__RECORDS PROVIDED__
· · ·
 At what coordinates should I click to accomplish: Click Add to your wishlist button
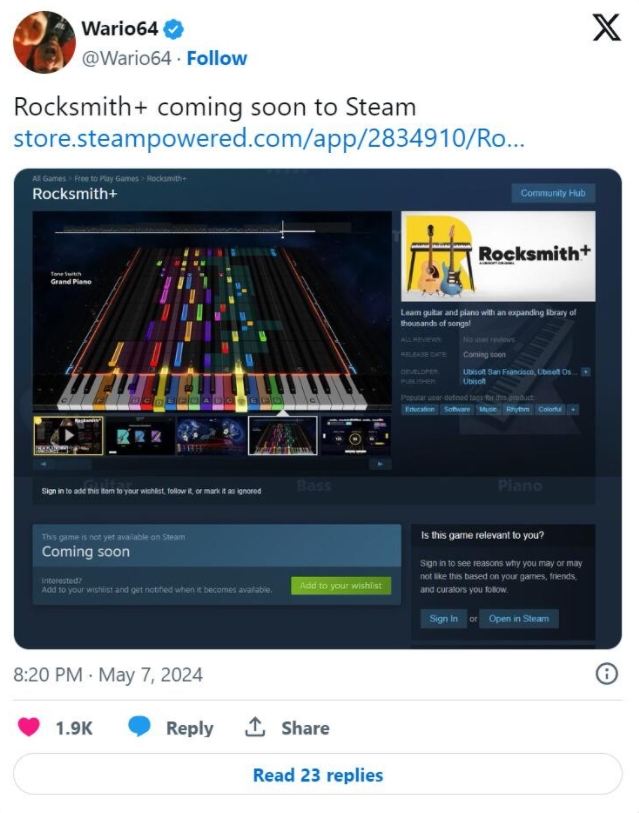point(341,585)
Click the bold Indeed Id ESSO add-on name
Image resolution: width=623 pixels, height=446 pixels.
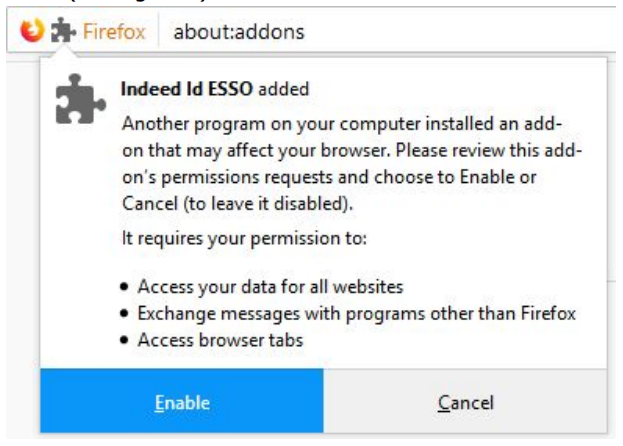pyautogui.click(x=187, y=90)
· · ·
__EXERCISE GOAL__
A word-for-word copy of the listing is needed. It must not include the pictures.

__EXERCISE RESULT__
 At what coordinates should I click to accomplish: Click Add to your wishlist button
point(341,585)
Click the bold Indeed Id ESSO add-on name
Image resolution: width=623 pixels, height=446 pixels.
pyautogui.click(x=187, y=90)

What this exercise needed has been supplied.